So it appears our government wants to resurrect plans for the Interception Modernisation Program, which was dropped by our previous government owing to massive cost and huge controversy. If indeed they do want to return to the same idea of recording every contact between individuals on the Internet (which was the main jist of the original proposal) then the next couple of years could get pretty interesting for the Internet in the UK.
One of the biggest issues with such a plan is the scope, or rather the boundaries of that scope. The plan was always only to track the who, when and where of Internet communications – not the what. This is similar to how phone records are currently stored, the intelligence services can pull up records on who contacted who, when and (to a limited extent) where. So I know that Jane contacted Jill on December 21st at 5pm, and the communication happened from a landline phone (the address of which is known) to a mobile (which can be located using base-station triangulation).

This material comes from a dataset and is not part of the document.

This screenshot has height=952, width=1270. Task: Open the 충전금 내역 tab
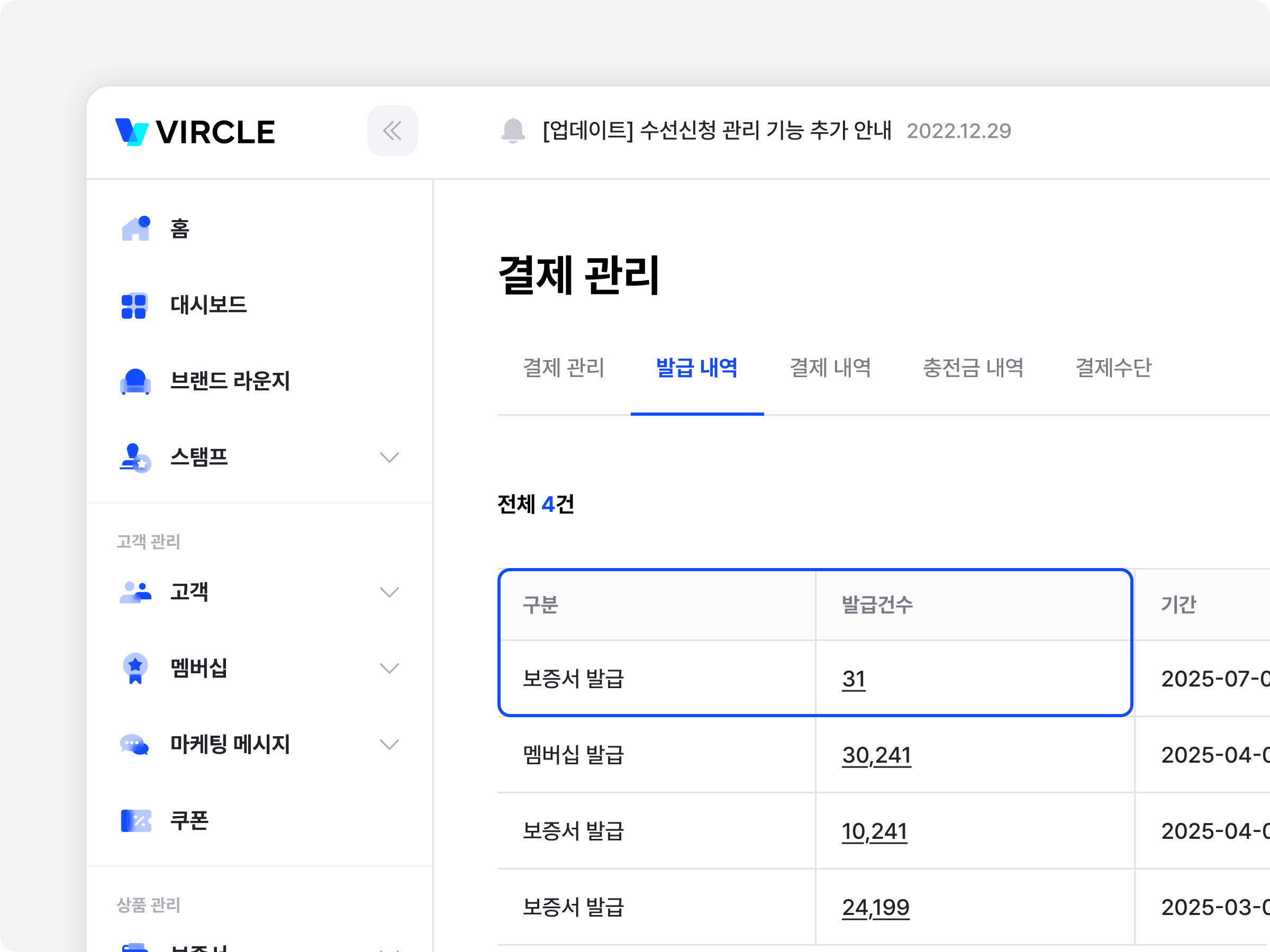[973, 368]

This in itself is a massive amount of information which, properly analysed, can tell you a lot about a person’s movements over time. This information is obviously very valuable to the intelligence services as it allows them to determine what relationships groups of people have to one another by who they contact.
This works for phones because they engender one medium, voice calls (text messaging works similarly, since it uses the same endpoints). When Jane calls Jill it is very easy to record the time, endpoints, duration and (if needed) location of the endpoints. The content of the call isn’t intercepted (unless the intelligence services have a wiretapping order) and cannot be analysed “after the fact”.
For communications on the Internet a similar form of recording for communications does not work. This is because the content of a message (the what) and the details of who, when and where are too closely linked together. This is due to the nature of TCP/IP and “flows” of data on the Internet over higher level protocols.
For example, say Jane is communicating with Jill using an instant messaging application. Jane is on her home broadband connection, Jill is at work behind her corporate network. We intercept the communication at some midpoint (a so-called “black box” installed in the infrastructure of Jane’s ISP). What can we see? At the IP level we see a series of packets moving backwards and forwards between two endpoints, however, the endpoints are not easily identified as Jane and Jill.
At Jane’s end we’d see the public IP address of Jane’s broadband connection. This could potentially be the same for all members of Jane’s household, so intercepting only the source and destination IP addresses would lead to communications coming from Jane being confused with communications coming from her son, John. Similarly on Jill’s end it’s likely that the entire corporate network will be behind a NAT and firewall, and subsequently a single IP address. This could potentially be thousands of employees.
Almost all IP endpoints in the UK are behind some kind of NAT, very few home broadband connections lack this and it makes simple IP-based tracking impossible. Similar issues are present for mobile data networks and ISP-level NAT, but these can be worked around by installing a “black box” in the network to track which subscriber maps to which IP address at any time. This technique could not be used for every home network (at least not without massive government interference, which I would hope people might rebel against!)
The other problem comes from the lack of any real meaning engendered by an IP packet. All you can tell by looking at it is that it’s from somewhere (which could be “fake” info, e.g. a NAT address) and it’s going to somewhere (with the same issue). No other information is readily available without looking inside the packet. (You could probably tell what protocol it is employing from the source and destination ports, but that isn’t particularly useful either).
Of course modern networking equipment can track “flows” of information, e.g. TCP sessions, and give more information about them. The IM conversation may take place over one or more TCP sessions between ports on the endpoints, and this session can be tracked. Without looking inside the content of the message though it is impossible to reliably say that it was Jane talking to Jill.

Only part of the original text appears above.